With Schneider and colleagues’ aptly titled 2023 Cell paper, “The enteric nervous system relays psychological stress to intestinal inflammation,” the researchers used a mouse model to develop a clear roadmap showing how stress exacerbates intestinal inflammation and episodes of either UC or Crohn’s disease. The presence of stress-induced hormones like glucocorticoids induces specialized cells in the ENS to recruit and accumulate immune cells that produce tumor necrosis factor (TNF), a protein that causes inflammation. In other words, chronic stress effectively primes the gut for a hyperactive inflammatory response to an insult.
What is perhaps more surprising is that the presence of glucocorticoids in the ENS was associated with a delay in colonic transit time. This delay appears to be due to a decrease in mature neurons and an increase in immature (precursor-like) neurons, presumably because of increased cell death due to greater susceptibility to injury. Mature neurons are responsible for the production of acetylcholine, a neurotransmitter that is critical for muscle movements and contractions in the intestinal tract.
To put it a bit more simply, as concentrations of stress hormones accumulate in the ENS, it drives a process through which mature neurons are prematurely replaced. These prematurely replaced neurons include those that produce acetylcholine, a neurotransmitter that helps stimulate the muscles to move waste through the colon. Consequently, decrease in acetylcholine leads to delays in colonic transit times.
Finally, an investigation using human subjects found an association between stress and dysmotility, as well as an association linking elevated levels of perceived stress. This leads to increased levels of specific proteins, inflammatory markers, and inflammatory bowel disease severity. This indicates that psychological stress contributes to symptomology in those who are susceptible, and sets the stage for severe flareups of intestinal inflammation.

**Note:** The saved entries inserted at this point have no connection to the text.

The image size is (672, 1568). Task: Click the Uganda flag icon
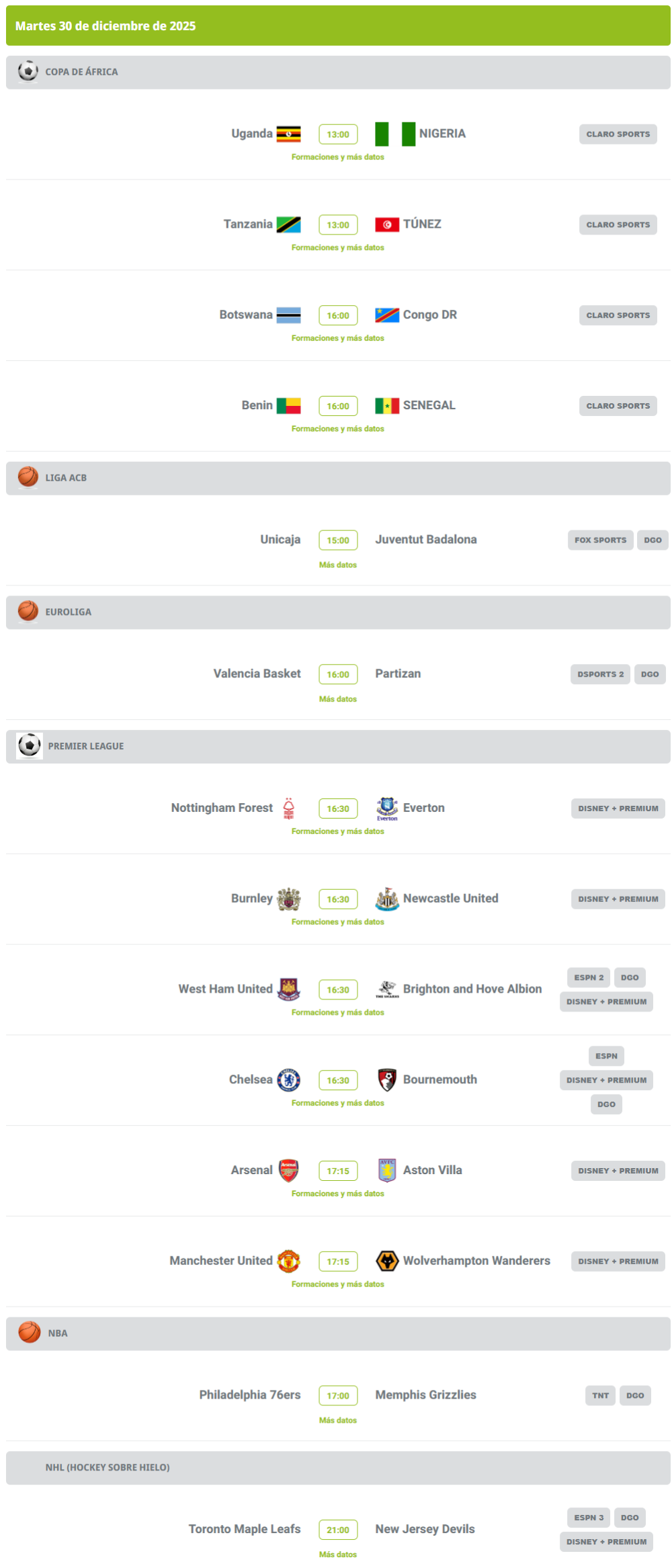[x=288, y=134]
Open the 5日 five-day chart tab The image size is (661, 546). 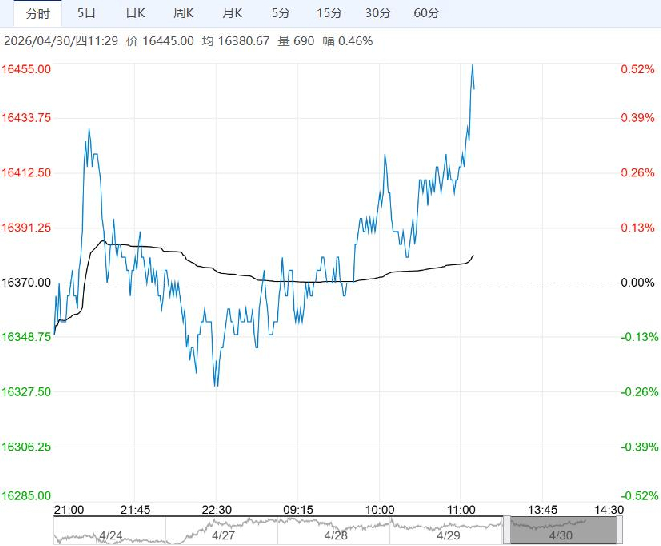point(87,13)
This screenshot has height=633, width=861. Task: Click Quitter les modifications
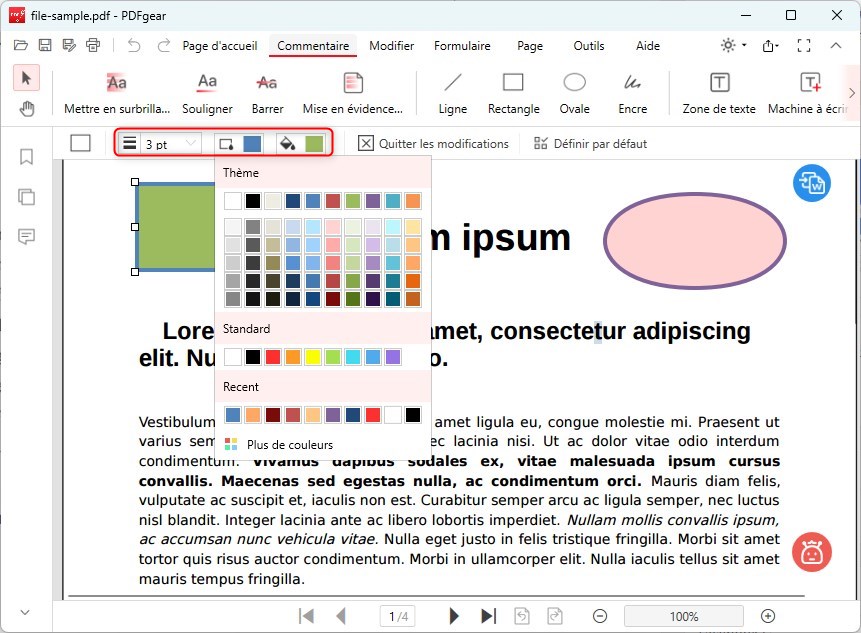click(x=432, y=143)
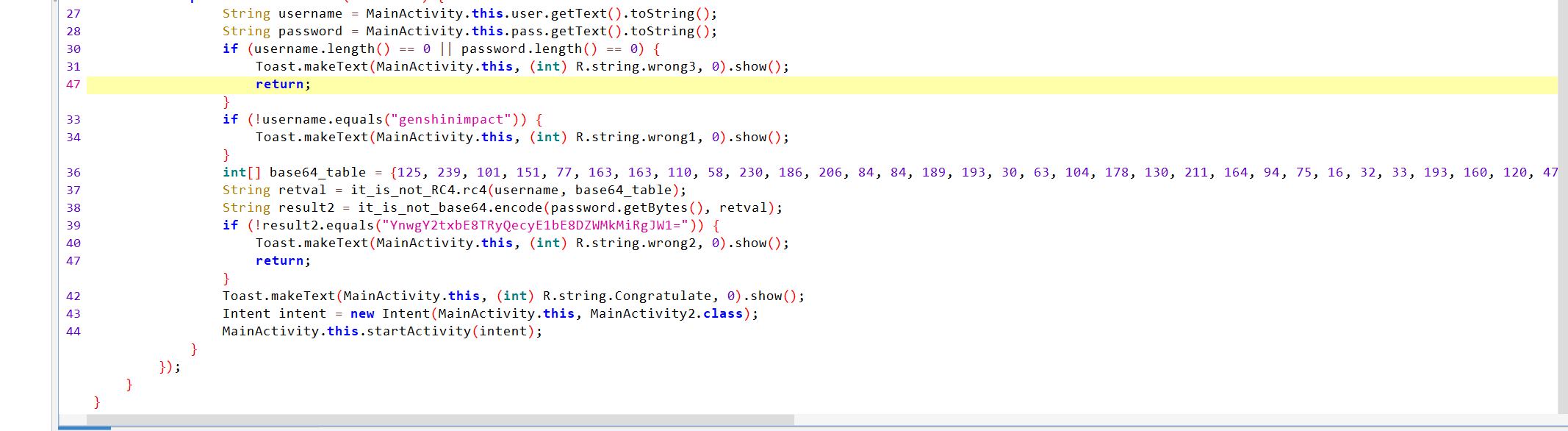The image size is (1568, 431).
Task: Click the R.string.wrong2 resource reference
Action: click(x=635, y=243)
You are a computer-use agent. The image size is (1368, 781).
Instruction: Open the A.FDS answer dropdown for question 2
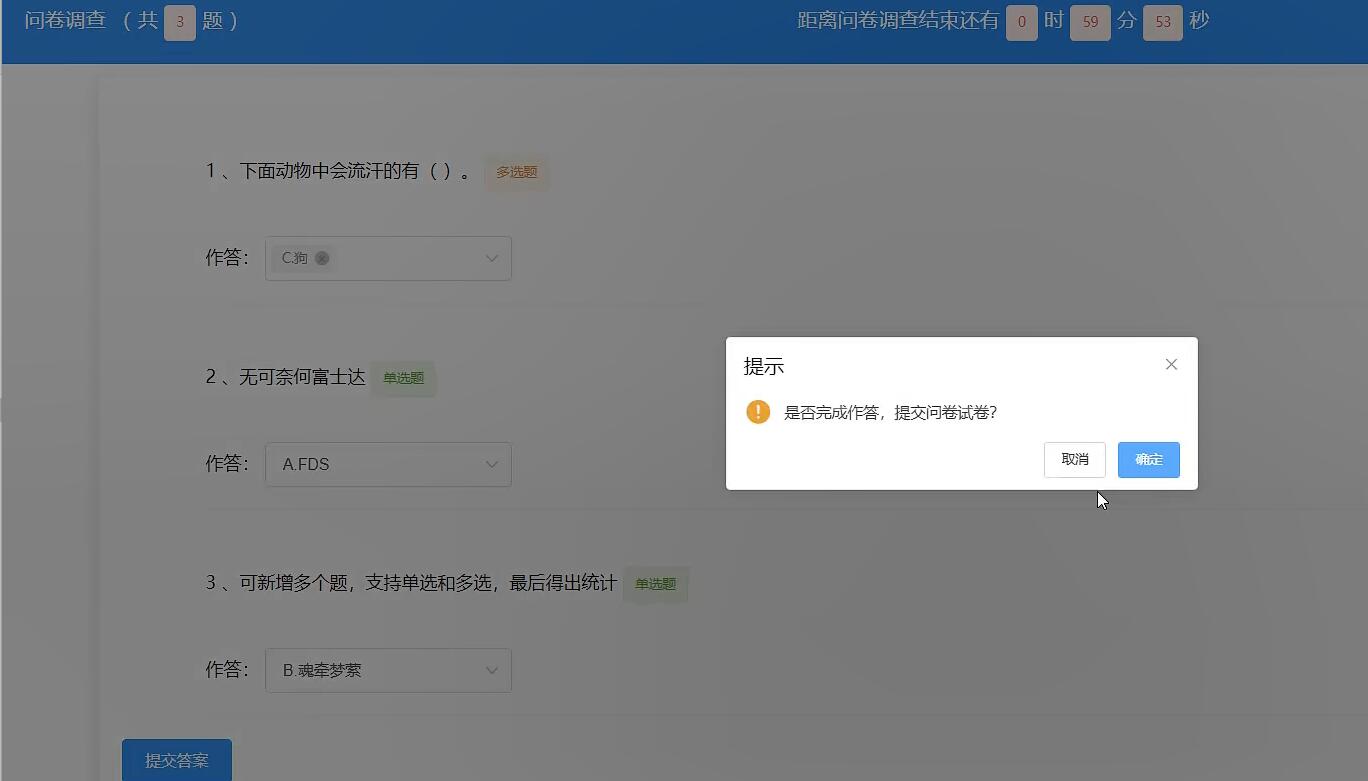click(x=388, y=464)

Reduce Stress, Reduce Inflammation
It is becoming increasingly clear that problematic inflammation doesn’t respect our neatly contrived definitions separating the CNS and PNS. As the Cell study shows, psychological stress is not merely a subjective phenomenon; it can and does have a significant impact on one’s mental health, gut health, and overall health.
If reducing the perception of stress can reduce the levels of circulating glucocorticoids, then it’s possible that psychiatry and psychology can help patients with symptom management through the use of stress mitigation techniques. These techniques may include mindfulness based stress reduction or cognitive behavior therapy, breathing exercises, yoga, massage, acupuncture, or (when appropriate) sleep therapy. In addition, use of adjunct medications when necessary may be useful. I believe more evidence will emerge showing that psychiatrists and psychologists have a larger role to play in treating inflammatory disorders, and that the Cell study is just the tip of the iceberg.
This blog was written entirely by a human with no assistance from generative AI tools.